The flip side of the book is that discussion on global governance is sketchy. Justice with the issue warranted an elaborate treatment particu-larly by delineating on the crucial distinction between expediency and justice and the paramount requirement of bridging the same through the instrumentality of the International Court of Justice and International Criminal Tribunal and, more importantly, by democratising both the composition and functioning of the UN Security Council. The other drawback, in my perception, is the author‘s endorsement of the view that the “language of human rights can be different in different cultures” after acknowledging that “cultural relativism is often the last refuge of the dictator”. Though, I concur with Toscano that universalism does not mean uniformity, yet there are certain aspects of human rights which are universalistic and should not be allowed to be trampled upon by the regressive forces of cultural relativism.

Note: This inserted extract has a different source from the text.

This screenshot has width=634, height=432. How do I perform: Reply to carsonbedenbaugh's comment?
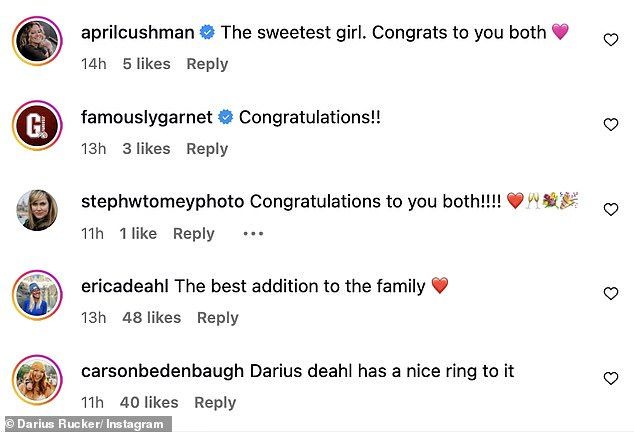(x=215, y=403)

The same is true for the concept of justice which has a universalistic dimension. Torture and rape are the same in every culture. Pangs of hunger and starvation experienced by the Indian poor cannot be differentiated from the same experience of the famished population of sub-Saharan Africa. Moreover, the prescription of different languages of human rights in different cultural milieus hardly jells with the author’s advocacy for bridging the gap between enforcement of human rights and international humanitarian laws through the instrumentality of International Criminal Tribunal.

These shortcomings, however, pale into insignificance before the merit of the book under review. Ambassador Toscano has succeeded in placing the spotlight on an extremely topical issue through the cogent and coherent analysis marked by conceptual clarity, brevity and lucid style.

The reviewer is a Supreme Court advocate.